The Flipped Business Meeting

There are only four things people do in a meeting: learn, contribute, decide or waste time. The highest value activity is deciding, followed by contributing based on learning. The takeaway from the flipped classroom model is that information sharing can happen outside of the meeting to free time for information digesting and application in the meeting, as a group.

Of course learning is an important use of time. It’s just that people learn in different ways. As Heitmeier puts it,

When you have to retain the attention of auditory, visual, kinesthetic and tactile learners simultaneously, one way of presenting or teaching is futile. Presenters must learn to embrace these different ways rather than dismiss them.”

Let people absorb information on their own before meetings so you can use meeting time for conversations, contribution and decisions.

Emerging Technologies for Business Presentations

PolyVision’s interactive whiteboards and tools enable all sorts of interactive learning in classrooms, across classrooms and in areas where there are no classrooms. They are out in front of the mobile wave described in my earlier interview with MicroStrategy CEO Michael Saylor. PolyVision is creating “we” spaces described in my column on how office layout impacts culture.

Businesses evolve on a continuous basis. We’re all new leaders all the time, adjusting to our evolving world. This change in how we learn is significant. Generation Z grew up with technology right along side their Sippy cups. This generation is already learning differently in schools and they certainly will not sit still for boring PowerPoint presentations. If you don’t flip the way you communicate before they enter the workplace, you will never have a chance to connect and engage with them.

This is a good example of step 5 of The New Leader’s Playbook: Drive Action by Activating and Directing an Ongoing Communication Network (Including Social Media)

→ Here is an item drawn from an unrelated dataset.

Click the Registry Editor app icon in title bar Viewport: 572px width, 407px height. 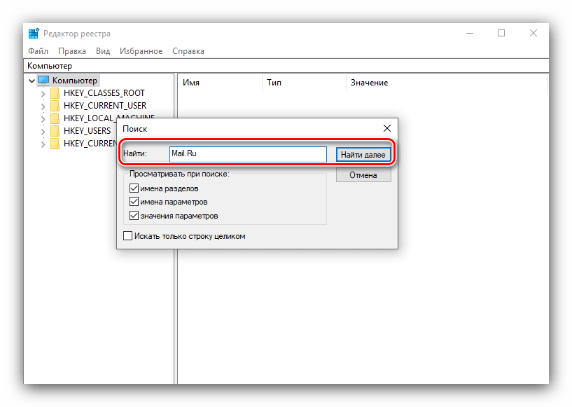(x=34, y=34)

Everything communicates. You can either make choices in advance about what and how you’re going to communicate or react to what others do. It is important to discover your own message and be clear on your platform for change, vision, and call to action before you start trying to inspire others. It will evolve as you learn, but you can’t lead unless you have a starting point to help focus those learning plans. Identify your target audiences. Craft and leverage your core message and master narrative. Monitor and adjust as appropriate on an ongoing basis.